REQUIRED WORK:
**1)** In the MLK Day reflection, which 1968 work is given as the source of the quote about the arc of the moral universe?
**2)** Continue the MLK Day reflection on courage, hope, and persistence, picking up after its final sentence.

SELECTED EXCERPT:
------------------------------------

Dr. King reminded us that change is made by people who refuse to accept injustice as “normal.” This Martin Luther King Jr. Day, we’re reflecting on what it means to keep moving toward justice, especially when the road feels hard. Here are a few quotes that inspire, and personal reflections from our team on courage, hope, and persistence.
Brenna
“The arc of the moral universe is long, but it bends toward justice.”
– Dr. Martin Luther King Jr, “Remaining Awake Through a Great Revolution,” 1968
It reminds me that, while Trump and his racist thugs may try to erase people and cultures, may remove language about equal rights from federal websites, may replace MLK Day and Juneteenth with Trump’s birthday, may teach whitewashed history… they can never actually fully achieve their ends. Their impact is temporary. They are powerless over our minds and hearts. They cannot eliminate the people who oppose them, because the harder they try, the more we resist and find ways to celebrate the diversity that makes the beauty in this world. They cannot take away our freedom of thought. They cannot take away our joy in living or love for one another. They cannot make us stop working toward justice. They push so hard to control everyone BECAUSE they are so powerless – and they know it.

------------------------------------

GIVEN ENTRIES:
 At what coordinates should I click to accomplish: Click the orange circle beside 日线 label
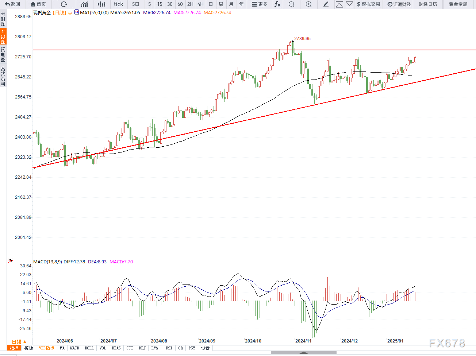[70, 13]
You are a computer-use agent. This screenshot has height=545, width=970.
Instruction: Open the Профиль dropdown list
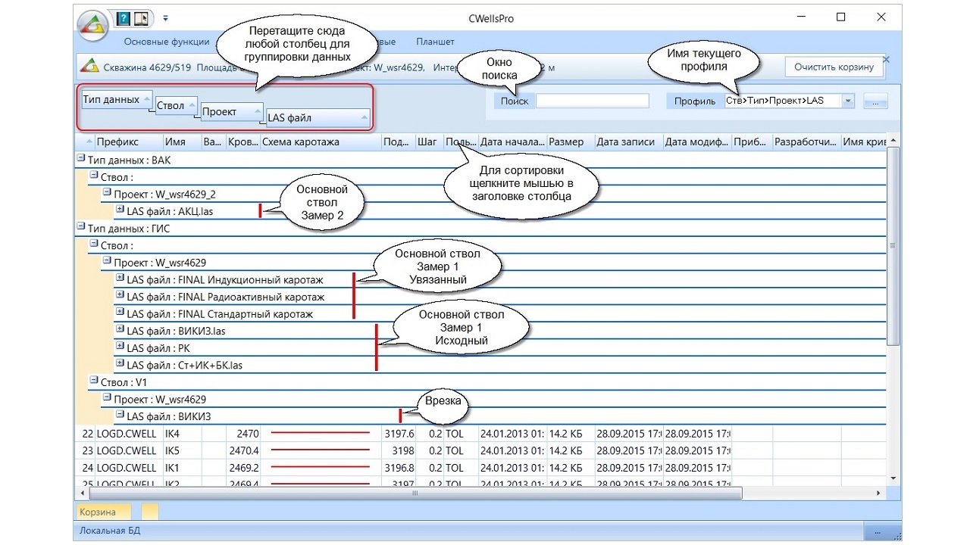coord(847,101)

------------------------------------

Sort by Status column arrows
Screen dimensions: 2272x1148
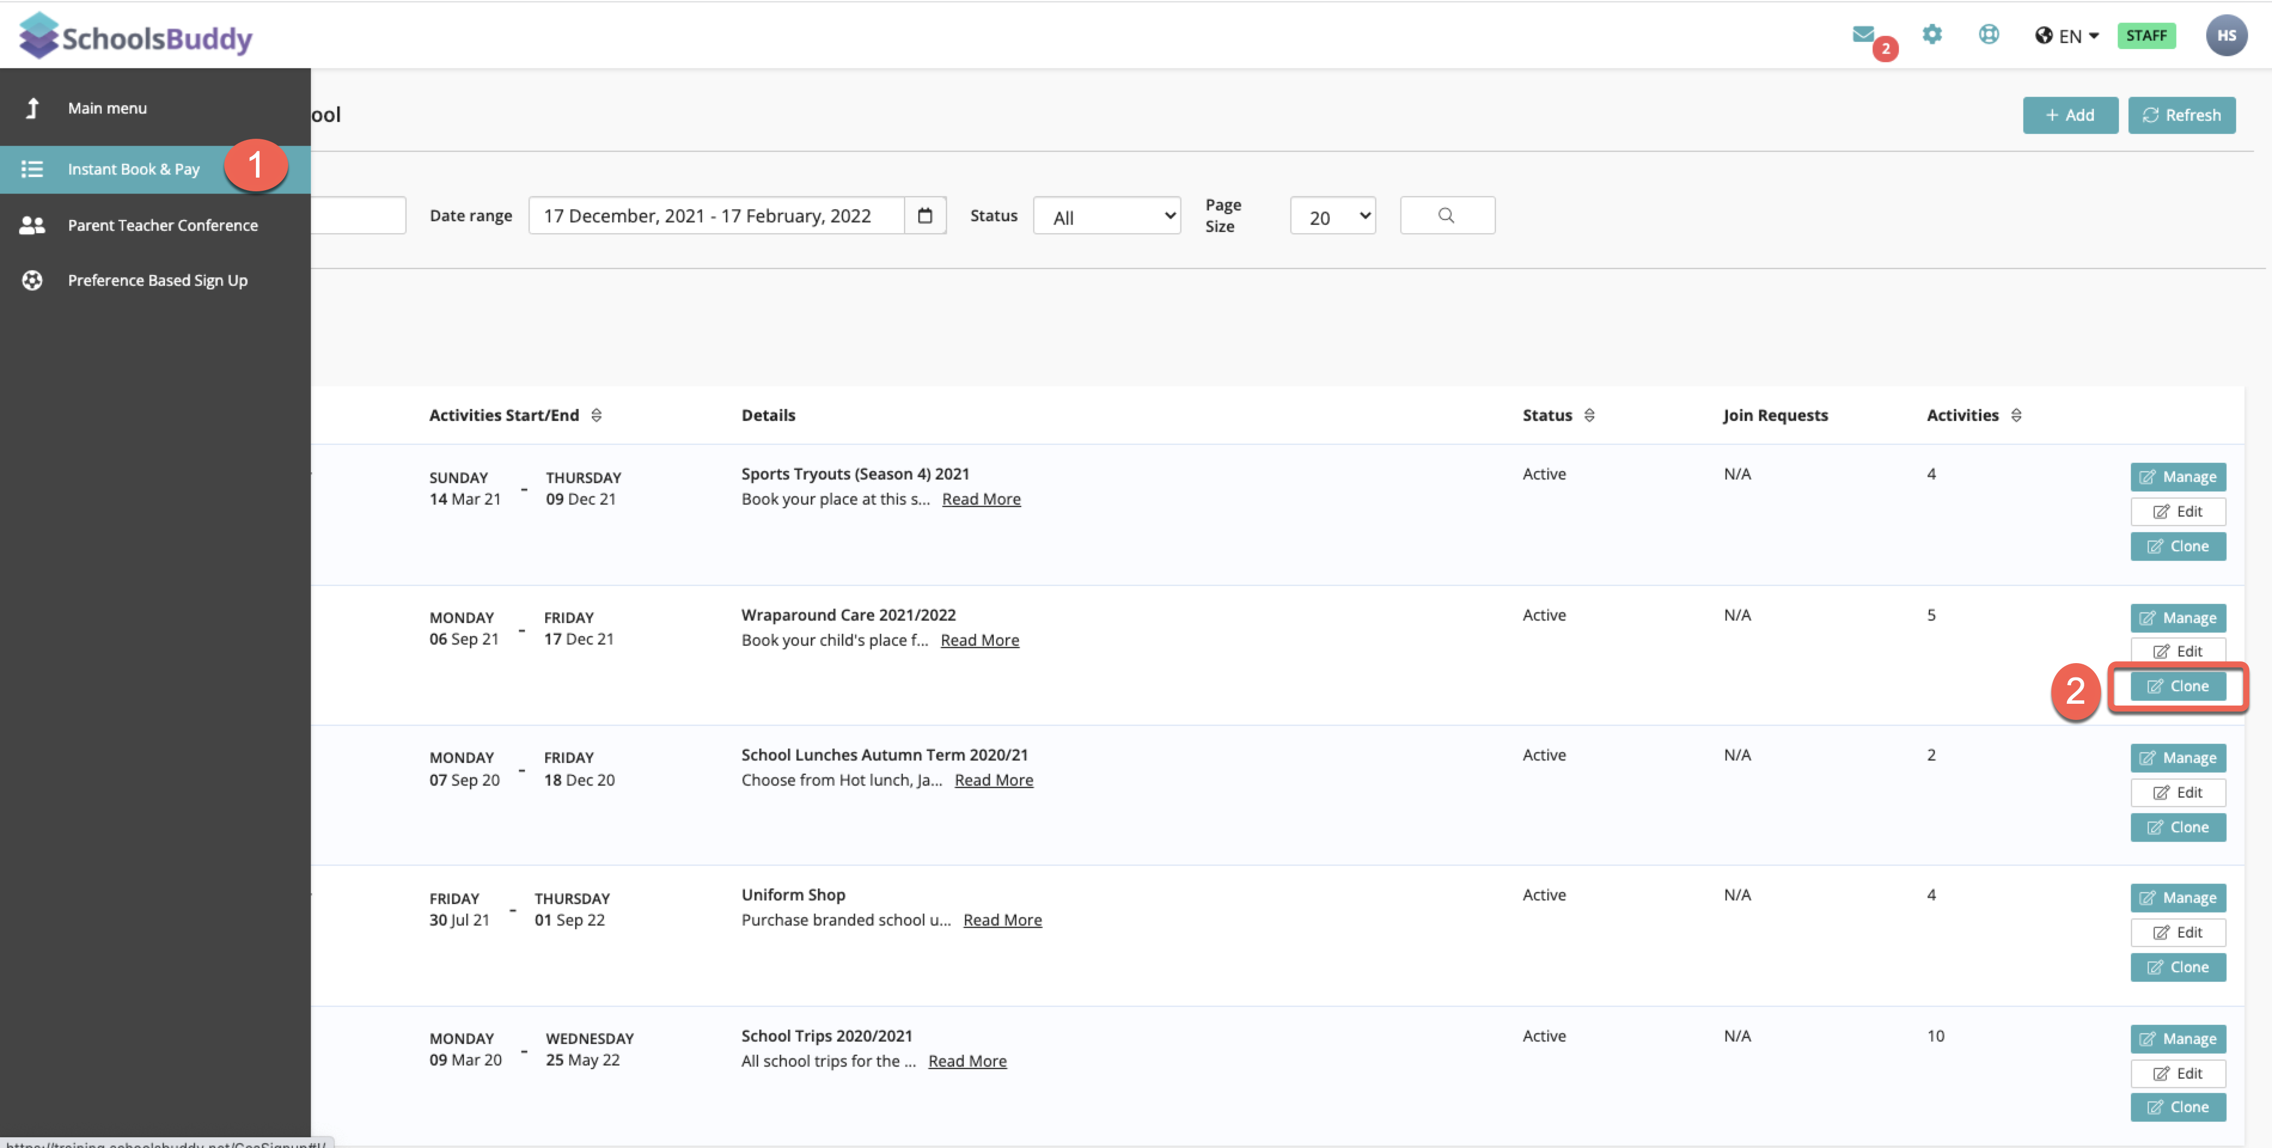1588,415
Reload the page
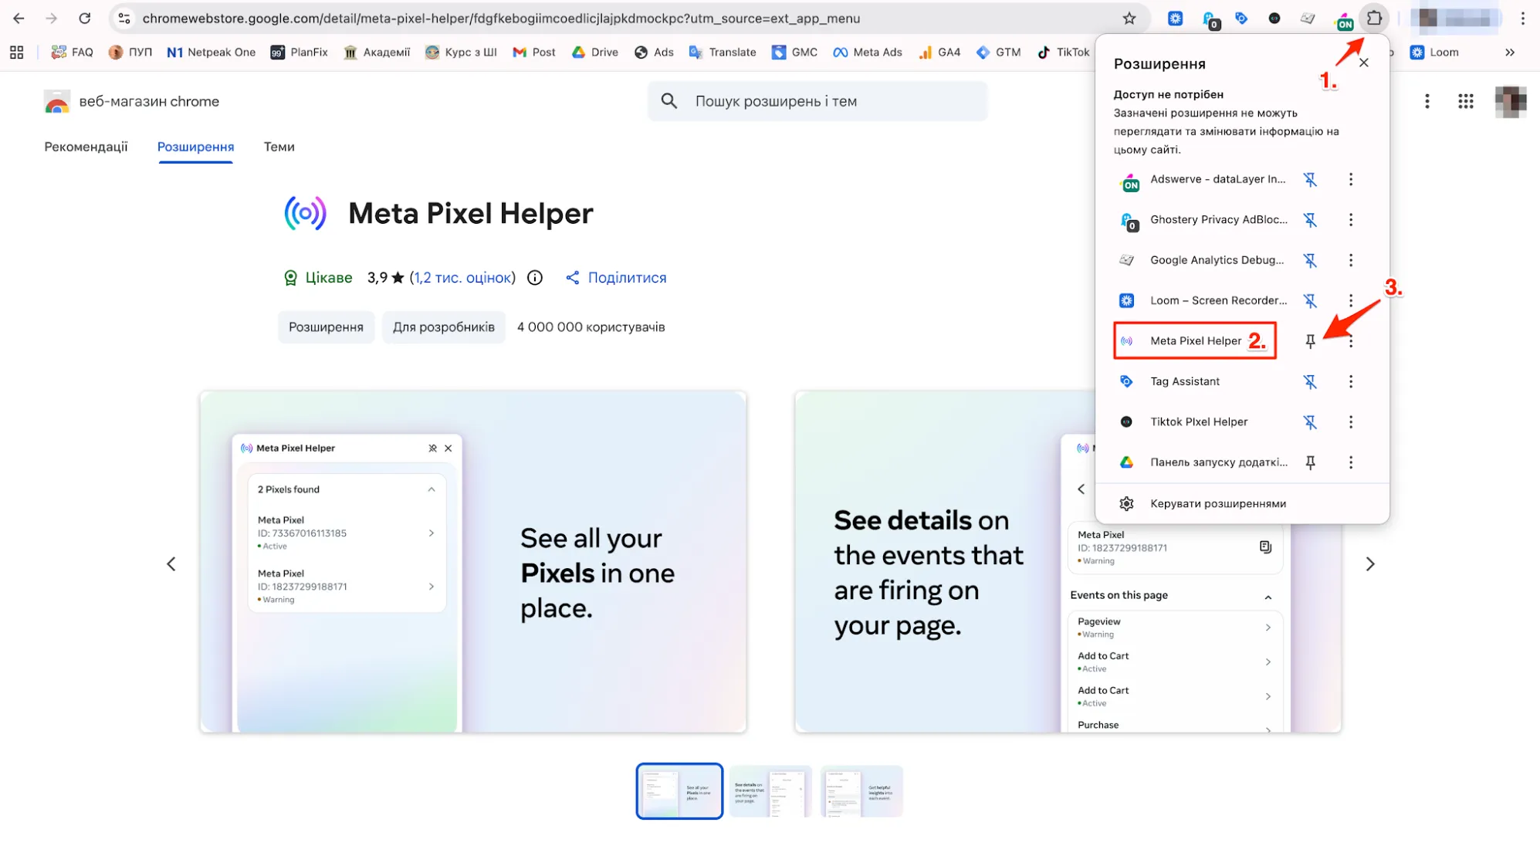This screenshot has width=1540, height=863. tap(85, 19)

------------------------------------

FINAL RESULTS:
**1)** "Remaining Awake Through a Great Revolution."

**2)**
In the end, Trump is not unique. He is actually quite predictable, unremarkable, and boring. The world has seen his like time and again. Fascists keep trying – and keep using the same old playbook of disruption and division and hatred. But there are far more ways to overcome fascism than there are to implement it – an infinite combination of resistance and creativity and community and hope. Love and truth always overcome hatred in the end.
Tyrants like Trump are a dime a dozen. But the people who actually build the future, create possibility, and work for a world where all life is valued, and all people are free to live fully – those are the people who have the real power and whose impact will resonate long after the fascists are defeated.
“When I despair, I remember that all through history, the way of truth and love have always won. There have been tyrants and murderers and, for a time, they can seem invincible. But in the end, they always fall. Think of it – always.”
– Mahatma Gandhi
Meredith
“If you can’t fly, run; if you can’t run, walk; if you can’t walk, crawl; but by all means keep moving.”
– Dr. Martin Luther King Jr, “Keep Moving from This Mountain,” 1960
In this moment, I often feel paralyzed by the horror, so being reminded that even tiny moves in the right direction are worthwhile is important.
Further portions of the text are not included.